Nichts. Er versuchte es wieder und wollte dabei eine unsichtbare Sperre
in seinen Gedanken auflösen, aber aus irgend einem Grund schien ihm
das nicht gelingen zu wollen.
"Rune!", hing Rykorns Stimme laut wie das Brausen des Windes und
das Klirren von Metall in der Luft, doch Rune rührte sich immer noch
nicht, stand weiter da als wäre nichts gewesen, schwer atmend, das
blutverkrustete Schwert in den Händen haltend, den schweißnassen
Körper schlaff vorn übergebeugt, bis er fast wie einer der Dämonen
Aussah. "Warum antwortet der Kerl nicht?" Schnell duckte er sich unter
dem Bissangriff eines Monsters und stieß diesem seine zwei blitzenden
Dolche in den Leib. Dann riss er das Wesen an sich und rammte ihm das Knie
vor die Brust. Er vernahm das zermalmende Geräusch von brechenden
Knochen und nahm sein Knie runter, zog die Messer aus den nun blutklaffenden
Wunden hervor und stieß das Wesen mit einem Fußtritt zurück,
sodass es von dem Wehrgang vor den Burgtoren über die Zinnen in den
Burghof fiel. Dabei warf er einen raschen Blick prüfend die Treppe
hinunter, die an der Seite des Schlosses den Fels hinabführte. Eine
weitere Armada geifernder Wesen war auf dem Weg nach oben, Hass blitze
aus ihren Augen hervor.
"Rykorn."
"Endlich, Meridian, was war mit dir los?" Besorgt wandte er den
Kopf von den Kommenden ab. Sie hatten noch eine halbe Minute Zeit, bis
die Gefahr nahe genug gekommen war und nutzen diese zum Ausruhen.
"Rykorn." Runes Brustkorb hob und senkte sich schwer und Kraftlosigkeit
zeichnete sich auf seinem Gesicht ab. "Hör mir zu..." Jetzt schien
alles unendlich lange zu dauern. Er warf einen Blick auf Trajan, bevor
er weiter sprach, fühlte, wie ihm die Sinne schwanden und seine Bewegungen
empfand
er als schleppend, während das Herz in seiner Brust - gerade noch
wild rasend - plötzlich wieder ruhig und dumpf schlug, doch er spürte
den Schmerz, den es seiner Brust zufügte. Der hünenhafte Krieger
war etwa von der gleichen Statur wie Josias, groß, muskulös,
doch erheblich breiter, seine Arme und Beine waren dick wie Baumstämme
und strotzten vor Kraft. Trajan hatte himmelblaue Augen, stechend und nur
in ihnen spiegelte sich die rastlose Energie, die in ganz Trajan pulsierte,
doch schien sie etwas gebrochen.

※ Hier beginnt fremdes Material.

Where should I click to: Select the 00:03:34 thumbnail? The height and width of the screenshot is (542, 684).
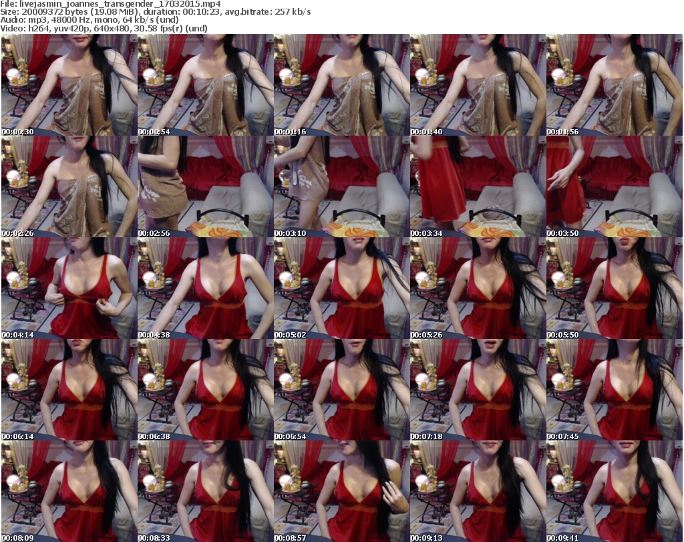coord(478,187)
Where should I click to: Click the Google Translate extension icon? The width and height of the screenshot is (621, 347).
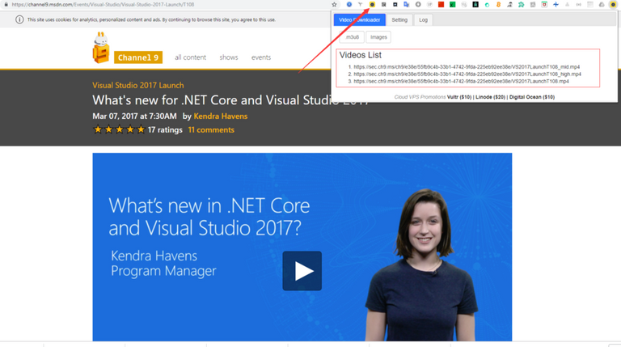406,5
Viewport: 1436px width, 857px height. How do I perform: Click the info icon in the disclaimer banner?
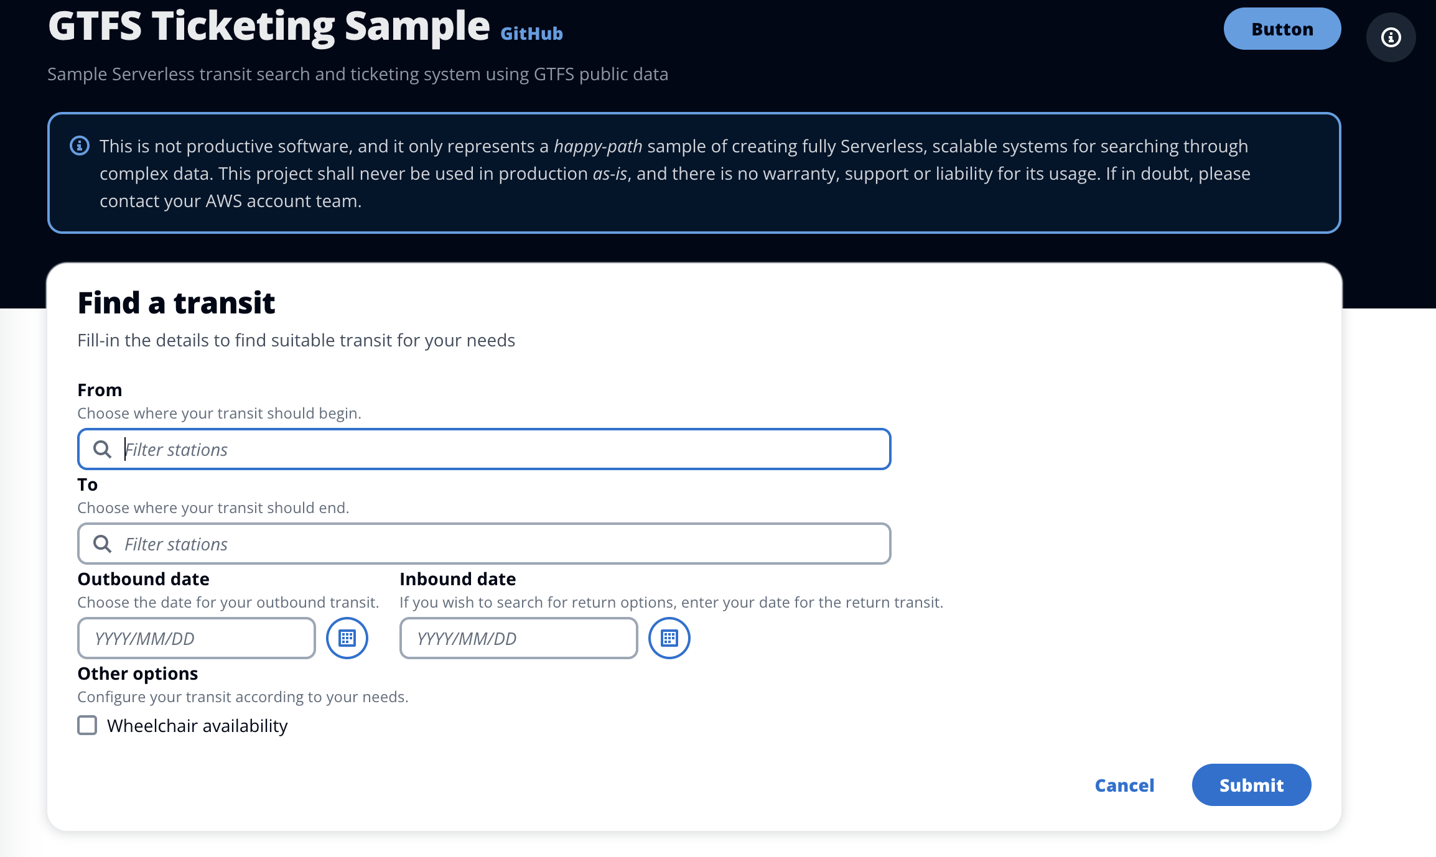tap(80, 146)
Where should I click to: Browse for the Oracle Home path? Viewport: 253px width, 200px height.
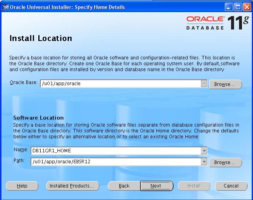(225, 162)
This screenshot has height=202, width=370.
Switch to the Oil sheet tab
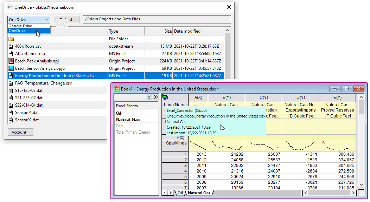click(x=180, y=193)
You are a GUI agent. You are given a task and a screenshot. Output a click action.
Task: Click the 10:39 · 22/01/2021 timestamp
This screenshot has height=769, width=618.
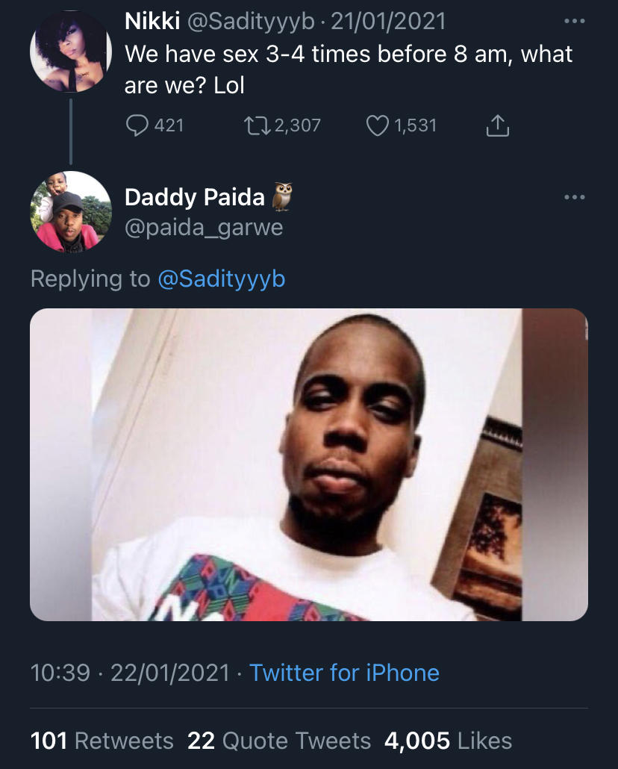coord(130,673)
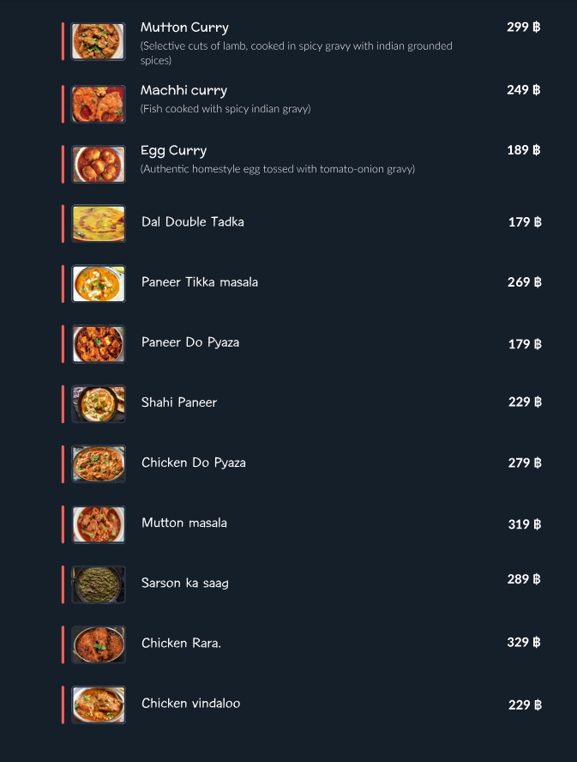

Vielleicht von der Anstrengung des Kampfes,
dachte Rune, starrte direkt in das breite Gesicht, umrandet von hellem,
kastanienbraunem Haar, das in leichten Fransen auf seinen Schultern endete.
Auch seine Blicke waren auf ihn geheftet. Der große Krieger trug
ein einfaches Wollhemd, darunter aber ein silbernes Kettenhemd, was durch
die Wolle getarnt werden sollte und ihm so einen kleinen Vorteil im Kampf
brachte. Er trug Strumpfhosen und leichte Lederstiefel und seine Finger
steckten in großen Handschuhen.
Dann, endlich, war der Moment der Langsamkeit vorbei und er konnte
wieder sprechen. "Rykorn", sagte er vorsichtig und in seiner Stimme schwang
keinerlei Kraft mit. "Halte mich nicht auf..." Wieder warf er einen kurzen
Blick auf Trajan, während er die Worte wirken ließ. Der großgewachsene
Führer des Breitschwerts war nicht im geringsten erschöpft, obwohl
auch er von dem giftigen Schleim angespritzt worden war. Vielleicht gab
es ja noch Hoffnung, dachte Rune. Oder hatte Trajan einfach nur Glück
gehabt? Wirkte das Gift bei seiner Größe langsamer als bei ihm?
Er hatte keine Zeit weiter nachzudenken, denn der Ruf Palax' unterbrach
ihn.
"Sie kommen wieder! Verbarrikadiert die Tore!"